On 25 October 2010, a new 40-episode series, The Hairy Bikers' Cook Off, was launched on BBC Two. The programme includes a cook off between two families, and celebrity guests.
From January to May 2010, the Hairy Bikers performed their "Big Night Out" show in theatres throughout the UK. Directed by Bob Mortimer, the show was a mixture of cooking and chat with some song and dance.

In June 2011, the Bikers appeared in the second series of Mum Knows Best. The series, made up of eight episodes, featured three 'Star Mums' whose recipes were tested and shared with the public.

October 2011 saw a new series, Meals on Wheels, air on BBC Two. The series fronted a campaign to save local 'meals on wheels' services around the UK. From November to December 2011, the Bikers appeared in a 30-part BBC series called Hairy Bikers: Best of British, airing at 3:45 pm on BBC Two (apart from the show's final week, in which it aired on BBC One). The series celebrated British recipes and championed local produce. In January 2012, continuing into February, BBC Two showed hour long re-versions including recipes from various episodes of the series.

After they had signed new contracts with the BBC in 2011, a new series was commissioned. The Hairy Bikers' Bakeation was a gastronomic road trip across Europe.

In March 2012, Good Food commissioned The Hairy Biker's Mississippi Adventure, the duo's first series for the channel. In August 2012, Hairy Dieters: How to Love Food and Lose Weight showed how the Hairy Bikers embarked on a campaign to lose two-and-a-half stone (15.8 kg) in three months, and comfortably passed their target weights.
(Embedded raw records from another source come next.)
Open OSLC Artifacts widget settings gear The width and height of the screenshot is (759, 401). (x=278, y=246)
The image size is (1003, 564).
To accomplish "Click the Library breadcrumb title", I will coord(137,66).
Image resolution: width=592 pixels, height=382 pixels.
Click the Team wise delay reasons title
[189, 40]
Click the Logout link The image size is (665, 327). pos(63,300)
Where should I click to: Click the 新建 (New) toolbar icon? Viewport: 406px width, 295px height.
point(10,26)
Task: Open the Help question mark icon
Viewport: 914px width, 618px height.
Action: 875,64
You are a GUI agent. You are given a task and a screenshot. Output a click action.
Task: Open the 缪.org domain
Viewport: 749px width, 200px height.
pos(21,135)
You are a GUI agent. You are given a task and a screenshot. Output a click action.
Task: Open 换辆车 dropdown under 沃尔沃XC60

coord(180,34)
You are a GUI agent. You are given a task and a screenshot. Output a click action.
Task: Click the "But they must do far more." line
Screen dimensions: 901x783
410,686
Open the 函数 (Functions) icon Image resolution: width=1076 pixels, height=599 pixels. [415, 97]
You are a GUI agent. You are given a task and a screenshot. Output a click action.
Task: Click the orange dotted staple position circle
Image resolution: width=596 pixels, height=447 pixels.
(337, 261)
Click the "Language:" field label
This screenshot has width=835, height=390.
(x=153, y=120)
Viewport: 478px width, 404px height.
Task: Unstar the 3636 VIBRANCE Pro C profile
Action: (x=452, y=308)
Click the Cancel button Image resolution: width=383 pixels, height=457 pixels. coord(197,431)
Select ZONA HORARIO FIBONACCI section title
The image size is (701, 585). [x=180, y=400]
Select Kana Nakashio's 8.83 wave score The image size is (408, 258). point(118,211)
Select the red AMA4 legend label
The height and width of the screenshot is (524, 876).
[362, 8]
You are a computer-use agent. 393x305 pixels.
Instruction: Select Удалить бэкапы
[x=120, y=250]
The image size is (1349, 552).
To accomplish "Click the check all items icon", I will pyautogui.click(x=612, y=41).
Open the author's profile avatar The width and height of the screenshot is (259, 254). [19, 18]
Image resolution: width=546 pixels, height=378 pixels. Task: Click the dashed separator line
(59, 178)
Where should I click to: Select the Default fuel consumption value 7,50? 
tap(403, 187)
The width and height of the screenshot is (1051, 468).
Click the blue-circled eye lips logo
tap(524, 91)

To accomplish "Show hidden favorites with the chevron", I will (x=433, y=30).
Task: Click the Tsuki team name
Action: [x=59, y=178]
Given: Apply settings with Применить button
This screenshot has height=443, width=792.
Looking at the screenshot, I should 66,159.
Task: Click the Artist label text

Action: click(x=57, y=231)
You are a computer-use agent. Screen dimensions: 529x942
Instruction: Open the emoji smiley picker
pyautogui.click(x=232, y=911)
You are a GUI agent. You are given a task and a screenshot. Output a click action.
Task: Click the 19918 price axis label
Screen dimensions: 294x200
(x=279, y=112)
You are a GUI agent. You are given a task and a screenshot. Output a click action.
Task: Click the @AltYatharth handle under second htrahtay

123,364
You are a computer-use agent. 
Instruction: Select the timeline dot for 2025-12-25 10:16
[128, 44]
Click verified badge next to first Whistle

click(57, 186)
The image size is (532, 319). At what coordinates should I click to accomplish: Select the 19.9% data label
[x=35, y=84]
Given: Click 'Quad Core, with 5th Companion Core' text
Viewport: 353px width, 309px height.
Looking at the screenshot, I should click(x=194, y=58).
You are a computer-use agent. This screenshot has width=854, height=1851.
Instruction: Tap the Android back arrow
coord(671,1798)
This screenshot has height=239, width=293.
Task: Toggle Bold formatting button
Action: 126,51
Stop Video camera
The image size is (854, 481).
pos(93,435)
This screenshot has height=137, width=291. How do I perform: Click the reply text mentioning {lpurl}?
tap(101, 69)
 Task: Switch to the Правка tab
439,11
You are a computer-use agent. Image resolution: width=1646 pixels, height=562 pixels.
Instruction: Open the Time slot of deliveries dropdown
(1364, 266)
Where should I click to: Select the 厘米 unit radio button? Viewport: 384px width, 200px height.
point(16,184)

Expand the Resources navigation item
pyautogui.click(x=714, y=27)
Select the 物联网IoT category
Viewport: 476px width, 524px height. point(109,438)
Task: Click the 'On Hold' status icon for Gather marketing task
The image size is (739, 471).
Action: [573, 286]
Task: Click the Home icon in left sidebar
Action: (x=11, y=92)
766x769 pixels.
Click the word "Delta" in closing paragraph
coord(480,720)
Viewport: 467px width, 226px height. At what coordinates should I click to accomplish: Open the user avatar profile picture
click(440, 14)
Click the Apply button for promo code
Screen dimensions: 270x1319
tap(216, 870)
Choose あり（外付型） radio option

Myers died in February 2024. King presented a November BBC tribute to Myers, Hairy Bikers: You'll Never Walk Alone, recapping their careers together and featuring footage of a memorial ride from London to Barrow.

===Later career===
On 18 December 2024, King opened his first restaurant, 'PROPA!'; located in Sheepfolds Stables, Sunderland, it serves British comfort food.

King presented his first television documentary without Myers in January 2026, Britain's Favourite Railway Stations, on More4 alongside Siddy Holloway and Damion Burrows.

In spring 2026, he was a guest on Desert Island Discs.

==Personal life==

In 2014, King suffered an intracranial aneurysm from which he recovered after hospital treatment.

In September 2017, along with his 'Hairy Bikers' partner Dave Myers, he was initiated into the showbusiness charity the Grand Order of Water Rats. They were both sponsored by Rick Wakeman.

King is a supporter of Premier League football team Newcastle United F.C. King lives near Newcastle and has three children. King is known to frequent Durham Cathedral for communion on Saturdays

He was married to Jane for 27 years. He first became a father at 23.